DATA EXCERPTS below:

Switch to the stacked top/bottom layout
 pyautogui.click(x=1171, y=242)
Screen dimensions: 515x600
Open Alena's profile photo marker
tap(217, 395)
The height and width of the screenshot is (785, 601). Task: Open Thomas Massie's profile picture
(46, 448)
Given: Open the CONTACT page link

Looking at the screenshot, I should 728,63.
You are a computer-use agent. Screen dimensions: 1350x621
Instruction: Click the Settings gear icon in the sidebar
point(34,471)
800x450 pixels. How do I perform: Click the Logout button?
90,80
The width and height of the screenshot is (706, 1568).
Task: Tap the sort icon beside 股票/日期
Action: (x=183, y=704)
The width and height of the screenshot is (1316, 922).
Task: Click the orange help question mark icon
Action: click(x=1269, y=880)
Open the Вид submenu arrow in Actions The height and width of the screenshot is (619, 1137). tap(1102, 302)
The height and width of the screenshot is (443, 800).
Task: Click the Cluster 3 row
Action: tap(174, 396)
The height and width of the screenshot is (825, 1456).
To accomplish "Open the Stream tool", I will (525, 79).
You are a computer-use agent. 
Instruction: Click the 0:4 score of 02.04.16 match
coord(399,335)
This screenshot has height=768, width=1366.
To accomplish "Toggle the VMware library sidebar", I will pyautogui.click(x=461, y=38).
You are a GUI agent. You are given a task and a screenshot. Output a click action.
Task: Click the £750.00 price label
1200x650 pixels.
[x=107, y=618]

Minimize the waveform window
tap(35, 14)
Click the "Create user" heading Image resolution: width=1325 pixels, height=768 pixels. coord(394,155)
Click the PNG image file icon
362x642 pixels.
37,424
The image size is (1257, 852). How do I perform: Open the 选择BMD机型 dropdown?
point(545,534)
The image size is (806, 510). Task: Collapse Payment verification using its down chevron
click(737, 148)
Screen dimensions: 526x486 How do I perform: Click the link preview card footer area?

End of DATA EXCERPTS.

**WORK INSTRUCTION**
When a line in the listing includes the word "agent", report that line in full.

**ANSWER FOR THIS EXERCISE**
You are a computer-use agent. Screen dimensions: 1350x621
You are a computer-use agent. 
You are a GUI agent. You are given a task and a screenshot. Output a click action.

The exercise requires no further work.